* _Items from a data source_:
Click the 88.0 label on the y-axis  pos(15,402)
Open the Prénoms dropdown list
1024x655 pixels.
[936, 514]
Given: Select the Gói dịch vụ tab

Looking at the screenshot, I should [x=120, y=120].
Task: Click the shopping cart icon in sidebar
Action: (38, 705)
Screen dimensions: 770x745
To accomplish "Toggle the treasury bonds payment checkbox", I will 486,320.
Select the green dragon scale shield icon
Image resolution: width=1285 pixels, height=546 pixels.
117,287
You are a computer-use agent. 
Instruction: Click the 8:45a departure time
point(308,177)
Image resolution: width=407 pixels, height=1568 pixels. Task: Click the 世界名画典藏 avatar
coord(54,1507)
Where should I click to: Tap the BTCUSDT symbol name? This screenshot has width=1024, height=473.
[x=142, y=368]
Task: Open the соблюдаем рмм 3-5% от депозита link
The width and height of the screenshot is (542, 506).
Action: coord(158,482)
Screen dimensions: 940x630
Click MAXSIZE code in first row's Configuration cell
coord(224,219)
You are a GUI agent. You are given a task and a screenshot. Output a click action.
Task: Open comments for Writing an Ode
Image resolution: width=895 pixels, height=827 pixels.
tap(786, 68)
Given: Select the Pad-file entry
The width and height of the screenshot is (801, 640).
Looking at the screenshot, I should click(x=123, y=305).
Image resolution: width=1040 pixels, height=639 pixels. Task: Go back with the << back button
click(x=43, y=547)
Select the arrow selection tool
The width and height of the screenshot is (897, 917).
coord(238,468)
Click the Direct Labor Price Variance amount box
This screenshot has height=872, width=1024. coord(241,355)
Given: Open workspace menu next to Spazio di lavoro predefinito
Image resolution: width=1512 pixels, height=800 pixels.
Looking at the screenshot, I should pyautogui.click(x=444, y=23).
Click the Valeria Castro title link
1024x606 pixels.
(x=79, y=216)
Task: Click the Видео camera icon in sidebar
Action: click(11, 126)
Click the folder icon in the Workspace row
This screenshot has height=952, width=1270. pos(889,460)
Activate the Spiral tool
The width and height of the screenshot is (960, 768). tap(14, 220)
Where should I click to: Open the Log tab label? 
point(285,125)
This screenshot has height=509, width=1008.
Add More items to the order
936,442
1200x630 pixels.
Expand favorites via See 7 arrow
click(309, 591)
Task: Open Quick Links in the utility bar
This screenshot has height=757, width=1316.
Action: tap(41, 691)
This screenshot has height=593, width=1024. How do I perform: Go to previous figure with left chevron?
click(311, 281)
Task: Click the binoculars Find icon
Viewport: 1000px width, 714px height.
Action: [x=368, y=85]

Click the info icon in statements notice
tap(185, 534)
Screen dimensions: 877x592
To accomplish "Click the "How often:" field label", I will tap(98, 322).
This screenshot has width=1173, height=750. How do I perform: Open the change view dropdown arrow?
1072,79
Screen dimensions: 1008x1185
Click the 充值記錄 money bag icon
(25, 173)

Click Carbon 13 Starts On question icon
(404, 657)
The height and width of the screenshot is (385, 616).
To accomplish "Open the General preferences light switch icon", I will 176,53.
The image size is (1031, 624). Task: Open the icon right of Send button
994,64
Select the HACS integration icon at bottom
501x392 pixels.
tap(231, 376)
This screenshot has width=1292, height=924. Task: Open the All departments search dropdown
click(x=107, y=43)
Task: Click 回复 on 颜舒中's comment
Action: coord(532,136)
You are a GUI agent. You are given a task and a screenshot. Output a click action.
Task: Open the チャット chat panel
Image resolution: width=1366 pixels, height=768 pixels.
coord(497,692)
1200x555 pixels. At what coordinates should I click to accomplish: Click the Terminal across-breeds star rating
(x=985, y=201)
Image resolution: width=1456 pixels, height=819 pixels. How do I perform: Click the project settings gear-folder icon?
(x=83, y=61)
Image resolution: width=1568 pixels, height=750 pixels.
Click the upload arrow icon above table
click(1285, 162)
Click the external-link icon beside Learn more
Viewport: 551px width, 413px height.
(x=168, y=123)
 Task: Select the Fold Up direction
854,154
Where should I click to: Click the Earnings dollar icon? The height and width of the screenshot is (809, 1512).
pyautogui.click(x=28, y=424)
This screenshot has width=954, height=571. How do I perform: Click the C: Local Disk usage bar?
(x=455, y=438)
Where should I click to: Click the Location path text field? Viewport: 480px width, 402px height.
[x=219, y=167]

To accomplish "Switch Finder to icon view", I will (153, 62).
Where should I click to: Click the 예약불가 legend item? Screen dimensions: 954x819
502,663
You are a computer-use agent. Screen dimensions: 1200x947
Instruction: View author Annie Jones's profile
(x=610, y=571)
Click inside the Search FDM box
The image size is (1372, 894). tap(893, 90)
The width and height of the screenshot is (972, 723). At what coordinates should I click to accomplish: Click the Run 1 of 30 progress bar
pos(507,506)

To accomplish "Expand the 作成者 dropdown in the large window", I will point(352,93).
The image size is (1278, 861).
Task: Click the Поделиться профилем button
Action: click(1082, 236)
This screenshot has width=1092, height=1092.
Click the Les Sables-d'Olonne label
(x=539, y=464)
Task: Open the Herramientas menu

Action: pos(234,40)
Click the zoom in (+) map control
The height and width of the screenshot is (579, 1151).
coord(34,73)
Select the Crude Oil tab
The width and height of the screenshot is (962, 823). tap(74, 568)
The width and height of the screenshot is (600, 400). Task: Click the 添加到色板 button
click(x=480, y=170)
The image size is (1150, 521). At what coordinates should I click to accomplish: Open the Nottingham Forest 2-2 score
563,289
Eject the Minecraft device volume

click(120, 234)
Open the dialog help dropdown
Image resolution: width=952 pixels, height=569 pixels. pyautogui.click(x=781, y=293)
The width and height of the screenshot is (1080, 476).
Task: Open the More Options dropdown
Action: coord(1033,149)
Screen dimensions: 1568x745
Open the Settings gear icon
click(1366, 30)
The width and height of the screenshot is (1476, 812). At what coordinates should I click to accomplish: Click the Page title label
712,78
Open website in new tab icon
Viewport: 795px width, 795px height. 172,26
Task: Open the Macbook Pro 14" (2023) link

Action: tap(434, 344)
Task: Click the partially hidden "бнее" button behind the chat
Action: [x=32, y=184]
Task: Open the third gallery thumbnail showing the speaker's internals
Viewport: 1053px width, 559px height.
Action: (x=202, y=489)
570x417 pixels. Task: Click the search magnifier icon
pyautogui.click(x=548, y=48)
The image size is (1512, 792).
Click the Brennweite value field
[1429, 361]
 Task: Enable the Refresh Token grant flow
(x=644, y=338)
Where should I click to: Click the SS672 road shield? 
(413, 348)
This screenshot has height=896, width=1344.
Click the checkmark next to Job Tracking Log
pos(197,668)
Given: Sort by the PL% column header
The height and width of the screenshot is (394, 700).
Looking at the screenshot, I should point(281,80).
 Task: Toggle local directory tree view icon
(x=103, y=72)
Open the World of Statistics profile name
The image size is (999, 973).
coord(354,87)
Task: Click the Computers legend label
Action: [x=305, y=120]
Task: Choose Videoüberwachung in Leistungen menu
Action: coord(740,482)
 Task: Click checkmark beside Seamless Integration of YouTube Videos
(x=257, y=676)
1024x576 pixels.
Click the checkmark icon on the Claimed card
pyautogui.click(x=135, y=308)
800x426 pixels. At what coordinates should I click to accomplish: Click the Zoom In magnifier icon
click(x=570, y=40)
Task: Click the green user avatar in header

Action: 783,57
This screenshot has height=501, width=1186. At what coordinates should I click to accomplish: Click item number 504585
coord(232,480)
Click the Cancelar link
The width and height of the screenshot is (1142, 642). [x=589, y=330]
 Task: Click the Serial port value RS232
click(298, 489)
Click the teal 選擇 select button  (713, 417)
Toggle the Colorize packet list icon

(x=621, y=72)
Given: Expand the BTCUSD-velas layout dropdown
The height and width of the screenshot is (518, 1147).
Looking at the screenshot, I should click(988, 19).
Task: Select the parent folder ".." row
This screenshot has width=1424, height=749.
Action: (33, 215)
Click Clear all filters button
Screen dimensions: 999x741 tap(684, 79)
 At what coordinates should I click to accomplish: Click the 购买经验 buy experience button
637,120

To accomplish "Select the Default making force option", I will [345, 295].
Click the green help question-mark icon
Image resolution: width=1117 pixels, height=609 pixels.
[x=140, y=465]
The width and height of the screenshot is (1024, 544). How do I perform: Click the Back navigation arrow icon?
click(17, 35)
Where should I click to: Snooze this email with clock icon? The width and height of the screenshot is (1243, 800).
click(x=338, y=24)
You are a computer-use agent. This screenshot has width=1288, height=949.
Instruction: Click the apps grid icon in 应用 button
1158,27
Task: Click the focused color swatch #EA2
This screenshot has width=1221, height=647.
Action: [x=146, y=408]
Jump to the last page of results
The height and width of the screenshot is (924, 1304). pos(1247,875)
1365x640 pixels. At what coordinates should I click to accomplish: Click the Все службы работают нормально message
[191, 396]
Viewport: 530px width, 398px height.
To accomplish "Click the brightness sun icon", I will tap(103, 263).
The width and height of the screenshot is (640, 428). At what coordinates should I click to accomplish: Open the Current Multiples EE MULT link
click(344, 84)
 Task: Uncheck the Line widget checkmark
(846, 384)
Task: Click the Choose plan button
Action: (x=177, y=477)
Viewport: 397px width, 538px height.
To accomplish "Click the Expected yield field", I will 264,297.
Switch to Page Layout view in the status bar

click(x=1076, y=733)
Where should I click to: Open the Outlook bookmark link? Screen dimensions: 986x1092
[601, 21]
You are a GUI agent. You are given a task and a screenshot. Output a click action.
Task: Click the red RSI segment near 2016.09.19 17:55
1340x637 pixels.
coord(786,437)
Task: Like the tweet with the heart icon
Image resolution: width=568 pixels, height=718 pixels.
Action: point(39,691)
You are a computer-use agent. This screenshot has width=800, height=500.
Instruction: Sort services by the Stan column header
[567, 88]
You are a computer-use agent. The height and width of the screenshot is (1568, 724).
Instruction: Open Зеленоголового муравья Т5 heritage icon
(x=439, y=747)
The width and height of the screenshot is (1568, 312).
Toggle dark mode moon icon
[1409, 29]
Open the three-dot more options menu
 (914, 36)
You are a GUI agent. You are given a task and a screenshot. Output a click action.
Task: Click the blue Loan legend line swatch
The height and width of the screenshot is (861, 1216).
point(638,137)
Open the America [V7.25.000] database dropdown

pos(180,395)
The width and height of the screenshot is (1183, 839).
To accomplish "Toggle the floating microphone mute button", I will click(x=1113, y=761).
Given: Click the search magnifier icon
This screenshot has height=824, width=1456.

* _TRY IT_: When you reach the line containing "This screenshot has width=1424, height=749." in the data above, start copying exactly, and stop after the line containing "has width=1288, height=949.".

* _EXERCISE SOLUTION_:
This screenshot has width=1424, height=749.
Action: (33, 215)
Click Clear all filters button
Screen dimensions: 999x741 tap(684, 79)
 At what coordinates should I click to accomplish: Click the 购买经验 buy experience button
637,120

To accomplish "Select the Default making force option", I will [345, 295].
Click the green help question-mark icon
Image resolution: width=1117 pixels, height=609 pixels.
[x=140, y=465]
The width and height of the screenshot is (1024, 544). How do I perform: Click the Back navigation arrow icon?
click(17, 35)
Where should I click to: Snooze this email with clock icon? The width and height of the screenshot is (1243, 800).
click(x=338, y=24)
You are a computer-use agent. This screenshot has width=1288, height=949.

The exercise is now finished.